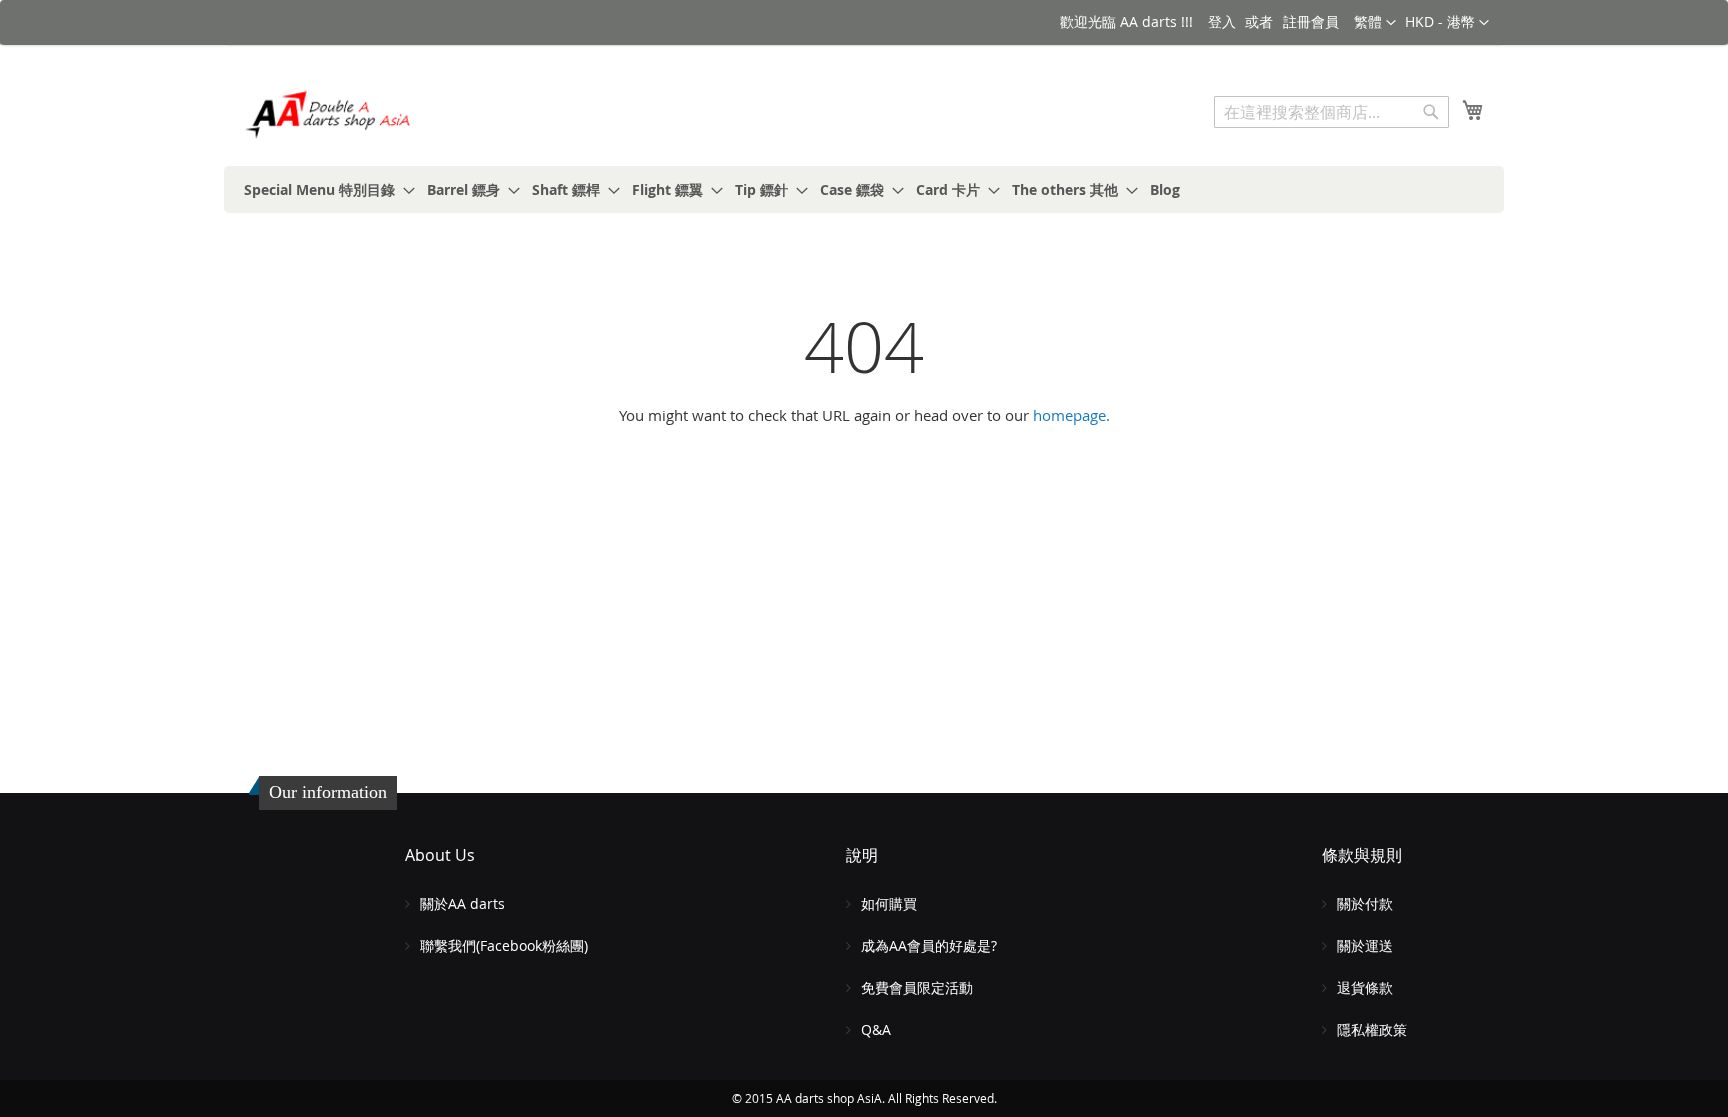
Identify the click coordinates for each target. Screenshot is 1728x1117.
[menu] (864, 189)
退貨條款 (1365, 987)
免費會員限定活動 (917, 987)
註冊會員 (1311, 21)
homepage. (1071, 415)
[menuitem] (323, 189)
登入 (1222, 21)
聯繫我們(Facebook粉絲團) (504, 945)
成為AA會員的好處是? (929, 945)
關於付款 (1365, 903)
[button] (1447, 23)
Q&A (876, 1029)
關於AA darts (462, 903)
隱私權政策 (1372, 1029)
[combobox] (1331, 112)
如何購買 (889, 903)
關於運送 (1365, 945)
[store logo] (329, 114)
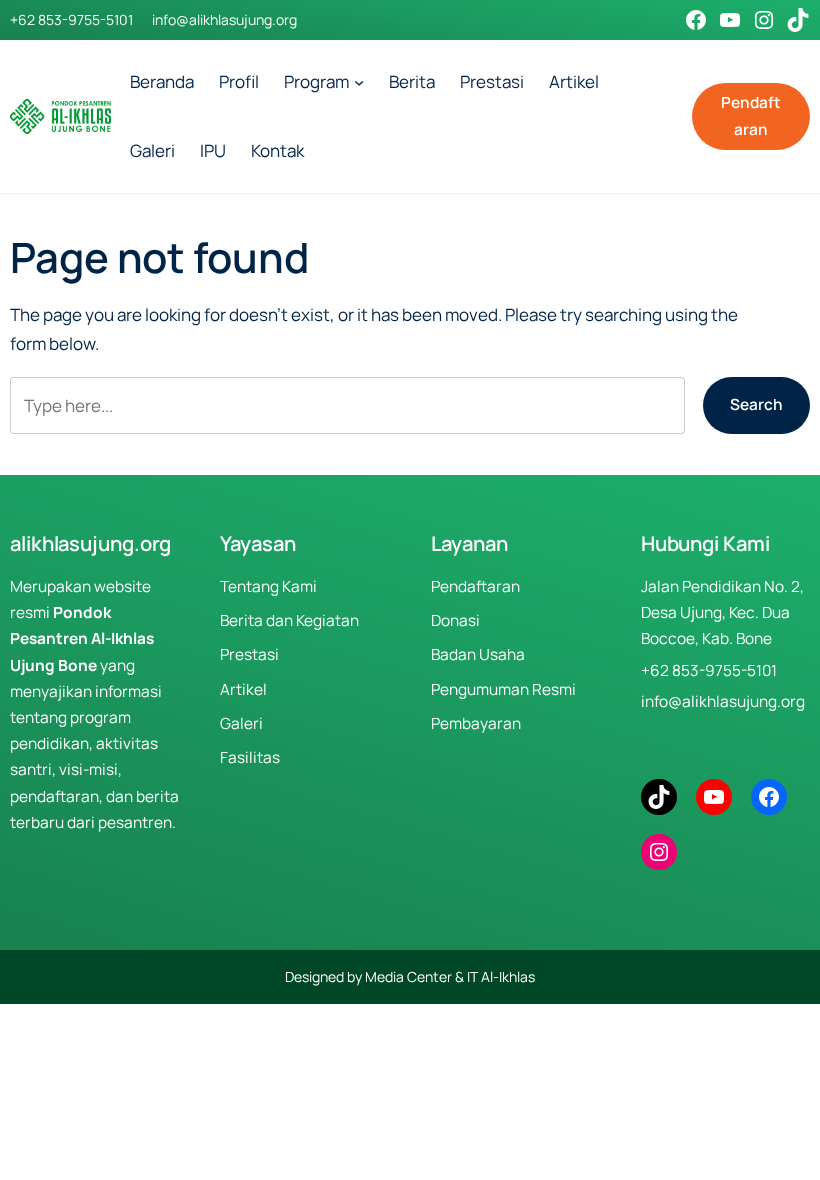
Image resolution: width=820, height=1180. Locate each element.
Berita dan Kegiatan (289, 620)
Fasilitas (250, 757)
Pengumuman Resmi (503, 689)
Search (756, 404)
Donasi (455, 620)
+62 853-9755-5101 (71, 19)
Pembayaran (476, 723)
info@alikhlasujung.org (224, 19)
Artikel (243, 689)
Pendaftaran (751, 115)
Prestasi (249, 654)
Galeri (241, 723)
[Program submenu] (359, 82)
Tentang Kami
========================================
Task directions: Every line from the one containing "[menu] (864, 189)" through the last line of the data is to be retyped exactly, with nothing added and no pictures included.

Task response:
[menu] (864, 189)
退貨條款 (1365, 987)
免費會員限定活動 (917, 987)
註冊會員 (1311, 21)
homepage. (1071, 415)
[menuitem] (323, 189)
登入 (1222, 21)
聯繫我們(Facebook粉絲團) (504, 945)
成為AA會員的好處是? (929, 945)
關於付款 (1365, 903)
[button] (1447, 23)
Q&A (876, 1029)
關於AA darts (462, 903)
隱私權政策 (1372, 1029)
[combobox] (1331, 112)
如何購買 (889, 903)
關於運送 (1365, 945)
[store logo] (329, 114)
Image resolution: width=820, height=1180. Locate each element.
Berita dan Kegiatan (289, 620)
Fasilitas (250, 757)
Pengumuman Resmi (503, 689)
Search (756, 404)
Donasi (455, 620)
+62 853-9755-5101 (71, 19)
Pembayaran (476, 723)
info@alikhlasujung.org (224, 19)
Artikel (243, 689)
Pendaftaran (751, 115)
Prestasi (249, 654)
Galeri (241, 723)
[Program submenu] (359, 82)
Tentang Kami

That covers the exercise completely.